44I’m no more panicky or distressed today than I was weeks ago over this team, just a little disappointed now that it looks like they’re headed for another last place finish when 3rd place once looked so attainable. Some insist this demands the end of the Terry Collins Era; I’m of the feeling that Terry would be around until the team is ready to be passed along to the next guy, but it’s getting harder to imagine when that day is coming. This team needs a lot of help. So does Terry.

He presided over another bad loss yesterday, as the bullpen, poor defense and a punchless offense wasted a fine debut effort from Collin McHugh, the new No. 36. You might have noticed Robert Carson was back for a spell too.

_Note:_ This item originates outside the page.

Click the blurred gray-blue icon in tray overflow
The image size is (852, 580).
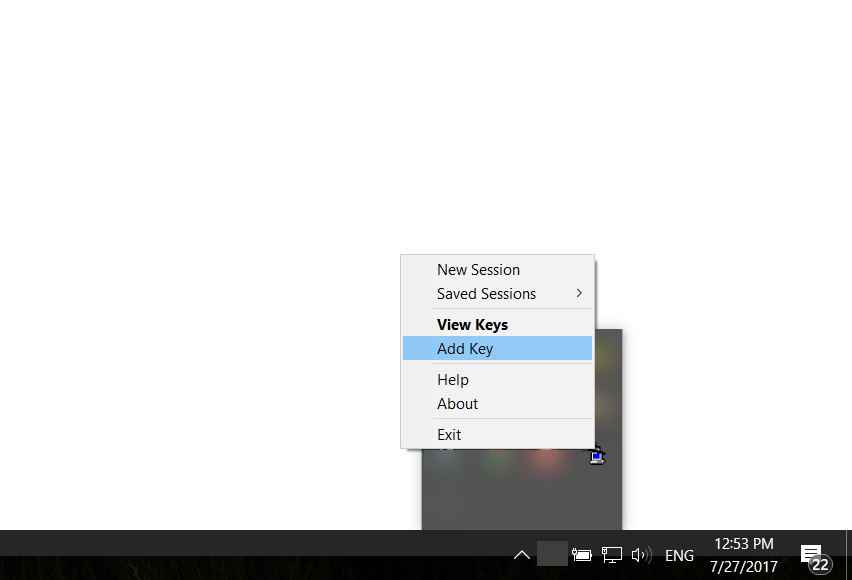(446, 459)
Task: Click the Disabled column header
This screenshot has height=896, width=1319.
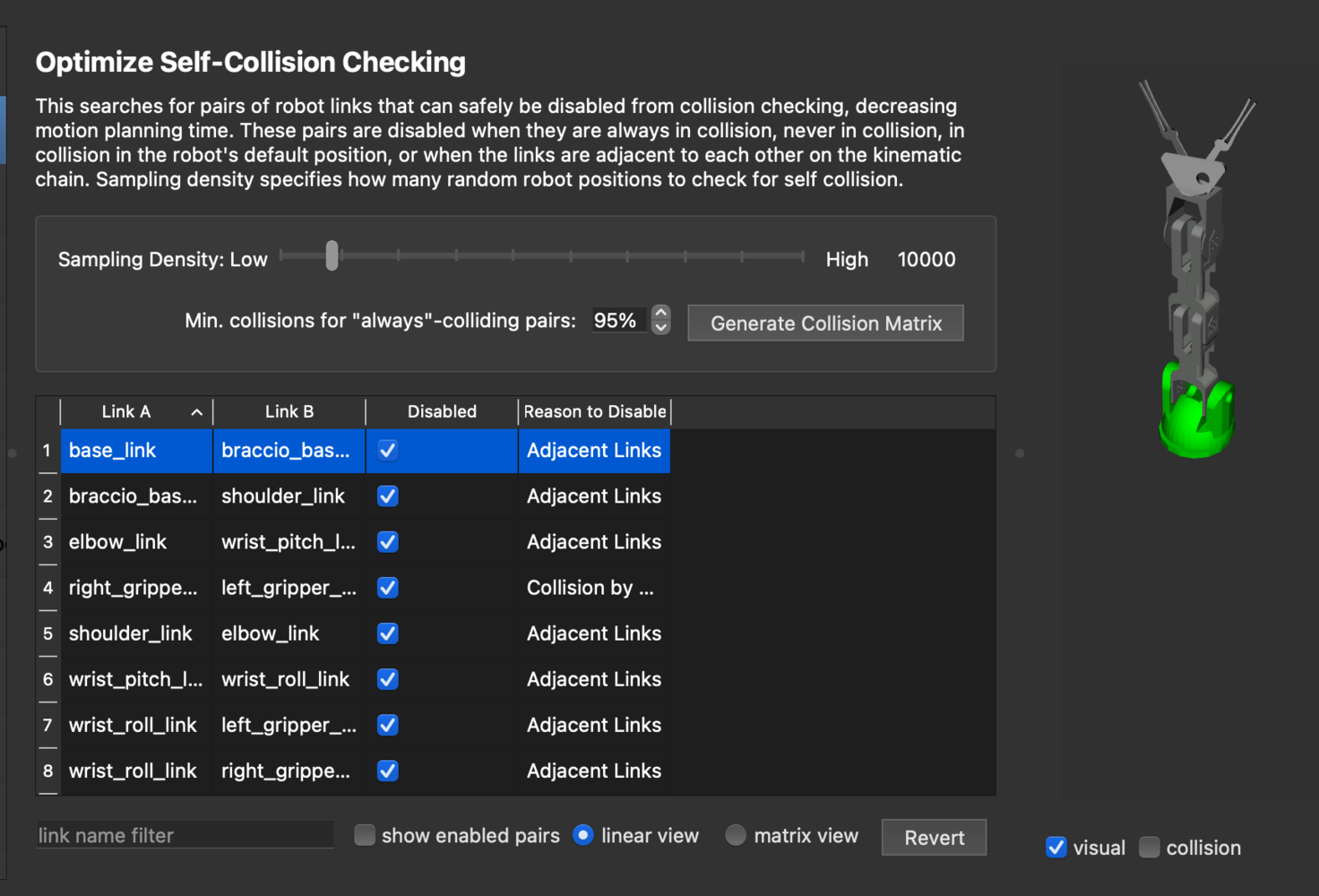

And you might also have seen this article the other day by hardworking blogger Brian Joura, reviewing the failures of the Mets and Collins as they idiotically pursue “a second lefty” the same way Jerry Manuel wasted so much time and energy on the “8th inning guy” while the rest of the team grew increasingly tight and unable to give the bullpen much of anything to work with in the first place. Why, Joura asked, should a team value narrow platoon advantages over versatility? Where have you gone, Bob Myrick?

As it turned out, Bob Myrick died yesterday of a heart attack at age 59. Myrick, who wore No. 44 for the late-70s Mets, was a lefty who could start or relieve. His splits were radical only in the sense that they basically didn’t exist: Joe Torre never once needed to tie his roster in knots in order to shoehorn him into a game. He more or less was an average reliever who happened to throw with his left arm, an almost unheard-of concept today.

Myrick’s obituary mentioned first not that he was a former Mets pitcher, but that he was general manager of a family-run building supply business in Hattiesburg, Miss. — his hometown, and also Robert Carson’s hometown. It’s entirely possible Robert Carson grew up in a home built with lumber Bob Myrick provided.